━━━━━ Input records

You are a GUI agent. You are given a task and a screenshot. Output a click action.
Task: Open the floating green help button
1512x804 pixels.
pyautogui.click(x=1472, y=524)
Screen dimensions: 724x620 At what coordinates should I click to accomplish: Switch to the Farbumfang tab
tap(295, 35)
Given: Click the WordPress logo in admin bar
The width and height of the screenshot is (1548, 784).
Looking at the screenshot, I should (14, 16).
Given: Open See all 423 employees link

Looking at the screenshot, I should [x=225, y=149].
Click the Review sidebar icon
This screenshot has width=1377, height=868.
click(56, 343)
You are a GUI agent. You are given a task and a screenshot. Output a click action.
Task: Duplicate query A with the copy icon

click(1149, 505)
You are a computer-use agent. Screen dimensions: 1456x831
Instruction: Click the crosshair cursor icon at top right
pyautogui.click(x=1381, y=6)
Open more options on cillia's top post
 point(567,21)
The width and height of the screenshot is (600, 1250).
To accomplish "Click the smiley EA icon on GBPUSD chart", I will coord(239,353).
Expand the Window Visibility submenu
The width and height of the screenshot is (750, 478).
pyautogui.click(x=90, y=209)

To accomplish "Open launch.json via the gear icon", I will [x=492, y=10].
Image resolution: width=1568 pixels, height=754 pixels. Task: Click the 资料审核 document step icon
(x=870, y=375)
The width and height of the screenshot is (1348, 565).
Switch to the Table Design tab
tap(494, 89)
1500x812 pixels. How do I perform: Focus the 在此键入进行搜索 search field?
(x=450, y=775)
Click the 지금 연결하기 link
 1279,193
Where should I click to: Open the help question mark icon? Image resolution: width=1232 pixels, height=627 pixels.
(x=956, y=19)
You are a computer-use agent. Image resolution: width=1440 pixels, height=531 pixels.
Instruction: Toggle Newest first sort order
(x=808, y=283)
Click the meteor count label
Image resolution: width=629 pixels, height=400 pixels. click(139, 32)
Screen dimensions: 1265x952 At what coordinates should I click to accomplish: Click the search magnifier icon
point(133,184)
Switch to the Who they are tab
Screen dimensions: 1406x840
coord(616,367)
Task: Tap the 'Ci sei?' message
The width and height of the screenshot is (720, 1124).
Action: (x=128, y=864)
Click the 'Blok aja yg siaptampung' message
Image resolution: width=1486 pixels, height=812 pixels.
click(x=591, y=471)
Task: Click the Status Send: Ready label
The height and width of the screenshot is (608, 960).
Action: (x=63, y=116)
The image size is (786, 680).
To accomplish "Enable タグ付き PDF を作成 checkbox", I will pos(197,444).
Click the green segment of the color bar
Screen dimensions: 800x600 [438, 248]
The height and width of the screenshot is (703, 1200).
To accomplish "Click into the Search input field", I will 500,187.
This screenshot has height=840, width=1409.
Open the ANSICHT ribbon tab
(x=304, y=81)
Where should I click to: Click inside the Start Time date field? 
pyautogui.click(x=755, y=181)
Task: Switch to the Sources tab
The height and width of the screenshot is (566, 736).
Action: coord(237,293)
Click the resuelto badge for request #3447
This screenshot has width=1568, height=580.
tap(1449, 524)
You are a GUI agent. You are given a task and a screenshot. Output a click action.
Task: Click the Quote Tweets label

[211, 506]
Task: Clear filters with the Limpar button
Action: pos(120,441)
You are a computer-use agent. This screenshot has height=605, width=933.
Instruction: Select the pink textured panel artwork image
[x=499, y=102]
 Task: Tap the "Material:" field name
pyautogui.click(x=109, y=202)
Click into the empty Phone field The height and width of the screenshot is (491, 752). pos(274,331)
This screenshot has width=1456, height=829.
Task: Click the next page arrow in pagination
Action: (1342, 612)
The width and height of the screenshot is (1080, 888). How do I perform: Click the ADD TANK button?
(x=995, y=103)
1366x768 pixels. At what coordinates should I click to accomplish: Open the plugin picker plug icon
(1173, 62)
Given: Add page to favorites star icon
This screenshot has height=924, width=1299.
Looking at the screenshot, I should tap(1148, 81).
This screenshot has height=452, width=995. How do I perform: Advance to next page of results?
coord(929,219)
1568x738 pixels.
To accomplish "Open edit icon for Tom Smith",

━━━━━━━━━━

## What to work on
Lay out every line of the records above as a Markdown table with two columns, Row and Line, numbering each row and leaving out blank lines.

## Finished exercise
| Row | Line |
|---|---|
| 1 | You are a GUI agent. You are given a task and a screenshot. Output a click action. |
| 2 | Task: Open the floating green help button |
| 3 | 1512x804 pixels. |
| 4 | pyautogui.click(x=1472, y=524) |
| 5 | Screen dimensions: 724x620 At what coordinates should I click to accomplish: Switch to the Farbumfang tab |
| 6 | tap(295, 35) |
| 7 | Given: Click the WordPress logo in admin bar |
| 8 | The width and height of the screenshot is (1548, 784). |
| 9 | Looking at the screenshot, I should (14, 16). |
| 10 | Given: Open See all 423 employees link |
| 11 | Looking at the screenshot, I should [x=225, y=149]. |
| 12 | Click the Review sidebar icon |
| 13 | This screenshot has width=1377, height=868. |
| 14 | click(56, 343) |
| 15 | You are a GUI agent. You are given a task and a screenshot. Output a click action. |
| 16 | Task: Duplicate query A with the copy icon |
| 17 | click(1149, 505) |
| 18 | You are a computer-use agent. Screen dimensions: 1456x831 |
| 19 | Instruction: Click the crosshair cursor icon at top right |
| 20 | pyautogui.click(x=1381, y=6) |
| 21 | Open more options on cillia's top post |
| 22 |  point(567,21) |
| 23 | The width and height of the screenshot is (600, 1250). |
| 24 | To accomplish "Click the smiley EA icon on GBPUSD chart", I will coord(239,353). |
| 25 | Expand the Window Visibility submenu |
| 26 | The width and height of the screenshot is (750, 478). |
| 27 | pyautogui.click(x=90, y=209) |
| 28 | To accomplish "Open launch.json via the gear icon", I will [x=492, y=10]. |
| 29 | Image resolution: width=1568 pixels, height=754 pixels. Task: Click the 资料审核 document step icon |
| 30 | (x=870, y=375) |
| 31 | The width and height of the screenshot is (1348, 565). |
| 32 | Switch to the Table Design tab |
| 33 | tap(494, 89) |
| 34 | 1500x812 pixels. How do I perform: Focus the 在此键入进行搜索 search field? |
| 35 | (x=450, y=775) |
| 36 | Click the 지금 연결하기 link |
| 37 |  1279,193 |
| 38 | Where should I click to: Open the help question mark icon? Image resolution: width=1232 pixels, height=627 pixels. |
| 39 | (x=956, y=19) |
| 40 | You are a computer-use agent. Image resolution: width=1440 pixels, height=531 pixels. |
| 41 | Instruction: Toggle Newest first sort order |
| 42 | (x=808, y=283) |
| 43 | Click the meteor count label |
| 44 | Image resolution: width=629 pixels, height=400 pixels. click(139, 32) |
| 45 | Screen dimensions: 1265x952 At what coordinates should I click to accomplish: Click the search magnifier icon |
| 46 | point(133,184) |
| 47 | Switch to the Who they are tab |
| 48 | Screen dimensions: 1406x840 |
| 49 | coord(616,367) |
| 50 | Task: Tap the 'Ci sei?' message |
| 51 | The width and height of the screenshot is (720, 1124). |
| 52 | Action: (x=128, y=864) |
| 53 | Click the 'Blok aja yg siaptampung' message |
| 54 | Image resolution: width=1486 pixels, height=812 pixels. |
| 55 | click(x=591, y=471) |
| 56 | Task: Click the Status Send: Ready label |
| 57 | The height and width of the screenshot is (608, 960). |
| 58 | Action: (x=63, y=116) |
| 59 | The image size is (786, 680). |
| 60 | To accomplish "Enable タグ付き PDF を作成 checkbox", I will pos(197,444). |
| 61 | Click the green segment of the color bar |
| 62 | Screen dimensions: 800x600 [438, 248] |
| 63 | The height and width of the screenshot is (703, 1200). |
| 64 | To accomplish "Click into the Search input field", I will 500,187. |
| 65 | This screenshot has height=840, width=1409. |
| 66 | Open the ANSICHT ribbon tab |
| 67 | (x=304, y=81) |
| 68 | Where should I click to: Click inside the Start Time date field?  |
| 69 | pyautogui.click(x=755, y=181) |
| 70 | Task: Switch to the Sources tab |
| 71 | The height and width of the screenshot is (566, 736). |
| 72 | Action: coord(237,293) |
| 73 | Click the resuelto badge for request #3447 |
| 74 | This screenshot has width=1568, height=580. |
| 75 | tap(1449, 524) |
| 76 | You are a GUI agent. You are given a task and a screenshot. Output a click action. |
| 77 | Task: Click the Quote Tweets label |
| 78 | [211, 506] |
| 79 | Task: Clear filters with the Limpar button |
| 80 | Action: pos(120,441) |
| 81 | You are a computer-use agent. This screenshot has height=605, width=933. |
| 82 | Instruction: Select the pink textured panel artwork image |
| 83 | [x=499, y=102] |
| 84 |  Task: Tap the "Material:" field name |
| 85 | pyautogui.click(x=109, y=202) |
| 86 | Click into the empty Phone field The height and width of the screenshot is (491, 752). pos(274,331) |
| 87 | This screenshot has width=1456, height=829. |
| 88 | Task: Click the next page arrow in pagination |
| 89 | Action: (1342, 612) |
| 90 | The width and height of the screenshot is (1080, 888). How do I perform: Click the ADD TANK button? |
| 91 | (x=995, y=103) |
| 92 | 1366x768 pixels. At what coordinates should I click to accomplish: Open the plugin picker plug icon |
| 93 | (1173, 62) |
| 94 | Given: Add page to favorites star icon |
| 95 | This screenshot has height=924, width=1299. |
| 96 | Looking at the screenshot, I should tap(1148, 81). |
| 97 | This screenshot has height=452, width=995. How do I perform: Advance to next page of results? |
| 98 | coord(929,219) |
| 99 | 1568x738 pixels. |
| 100 | To accomplish "Open edit icon for Tom Smith", |